WAN was originally issued as ERC20 tokens, with the understanding that these tokens would be swapped at a 1:1 ratio for native WAN tokens after the launch of the Wanchain mainnet, which occurred in late January.
As of the end of March, 94 percent of the ERC20 tokens had been converted to native WAN tokens, and users holding ERC20 tokens are still able to swap them. There were reports that some users had acquired WAN ERC20 tokens on EtherDelta after the ICO, but Wanchain has said these tokens will not be accepted for swaps.
As of the end of March 2018, 94 percent of the ERC20 tokens had been converted to native WAN tokens, and users holding ERC20 tokens are still able to swap them. There were reports that some users had acquired WAN ERC20 tokens on EtherDelta after the ICO, but Wanchain has said these tokens will not be accepted for swaps.

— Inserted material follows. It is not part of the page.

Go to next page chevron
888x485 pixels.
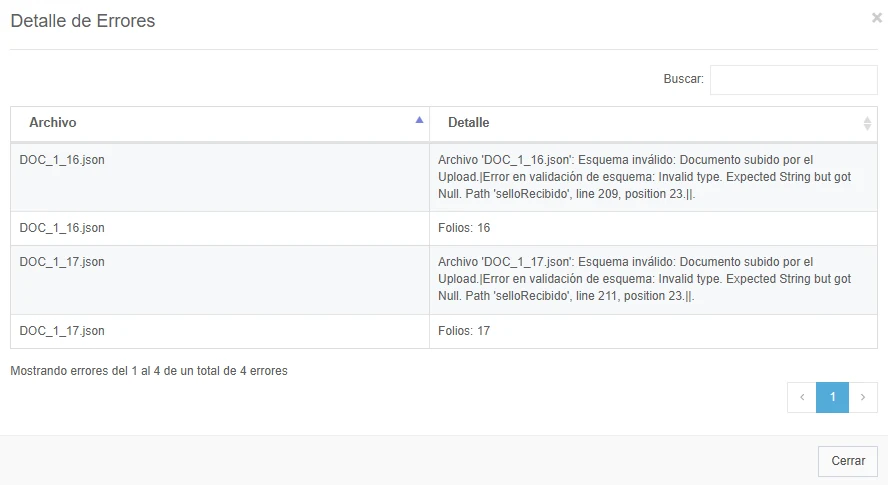[x=863, y=397]
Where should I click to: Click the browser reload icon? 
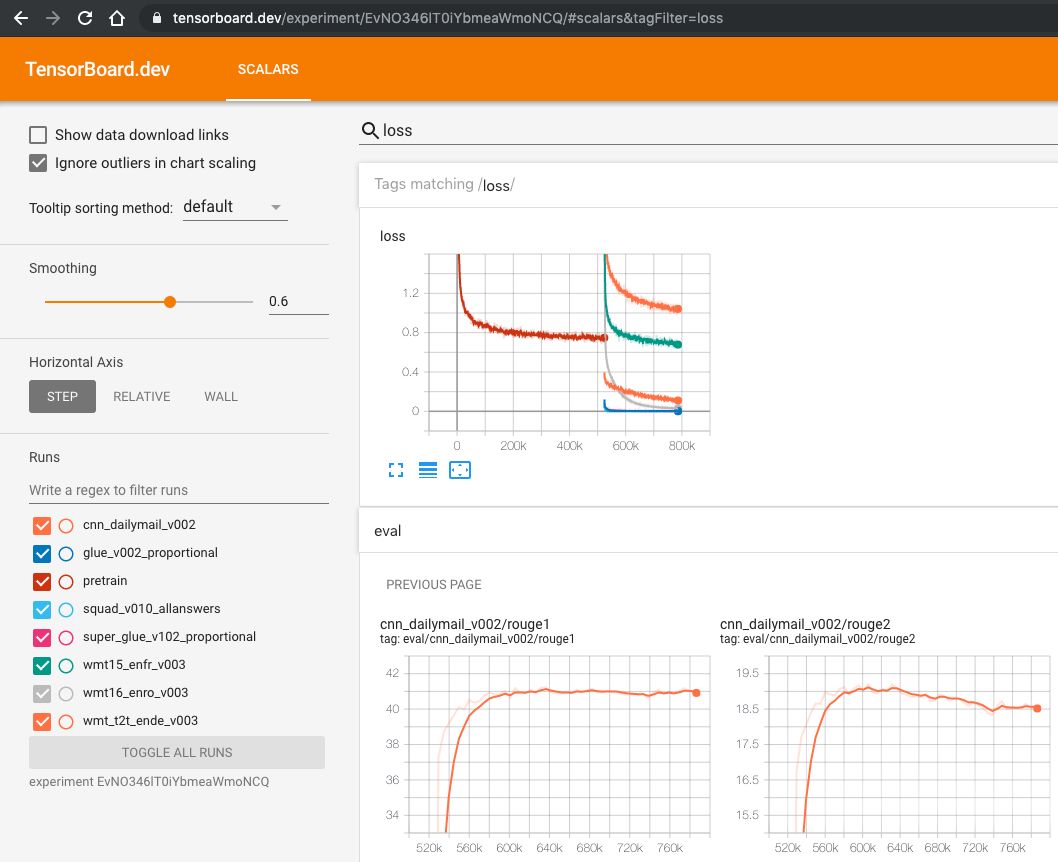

The Wanchain ICO, which was held on Oct. 3-4, 2017, met 100 percent of its target funding with about $36 million raised.
Wanchain ICO price
WAN tokens sold for around $.34, or 0.00114 ETH during the token sale. Since hitting the exchanges at the end of March, WAN has been trading at between $3-4 each.
Wanchain plans to use the raised funds for the following purposes:
- 60 percent for research and development
- 10 percent for community development
- 10 percent for marketing
- 10 percent for infrastructure
- 10 percent for daily operations
Wanchain social media
Wanchain uses multiple social media channels to communicate its message. It has a Medium blog, a YouTube channel with 2,600 subscribers, a Telegram group with around 50,000 subscribers, a Twitter page with around 94,000 followers, a Reddit group with 15,500 readers, and a Facebook page with nearly 18,000 followers and 15,800 likes. They appear to be fairly active, on average posting in one the channels at least once every few days.
Wanchain has several strengths, including an experienced team with relevant industry experience and some product development completed. They have managed to successfully raise funds and market themselves to gain a sizeable amount of crypto media attention. Wancoin is listed on Binance and has performed relatively well in markets.
However, there are yet many challenges. First, there are several other projects working on cross-chain protocols, including Polkadot, Cosmos, and Interledger. Any of those projects gaining widespread adoption could sideline Wanchain.
Additionally, many of the use cases Wanchain proposes, such as lending, supply chain finance or digital asset derivatives, are speculative at this point. Delivering financial services using blockchain technology will likely require Wanchain to obtain regulatory approval in multiple jurisdictions as well as the adoption of their technology by established financial institutions.
The many connections between Wanchain’s team and China could also create political issues that may cause difficulties in gaining adoption in other countries.
Wanchain also has a great deal of development work to do, as they haven’t yet connected to any other blockchains. It remains to be seen how well their protocol will actually work in practice and whether they will be able to scale and quickly integrate with other blockchains. Also, there is a debate on the relative advantages and disadvantages proof-of-stake versus proof-of-work.
Wanchain final thoughts
Providing financial services is a possible use case of blockchain technology, but it faces many regulatory hurdles and established competition. Additionally, Wanchain’s cross-chain protocol still needs to be built and it’s unclear whether their technology will succeed over competitors. Wanchain is a speculative enterprise and it remains to be seen whether it will reach its goal of becoming a “distributed super-financial market.”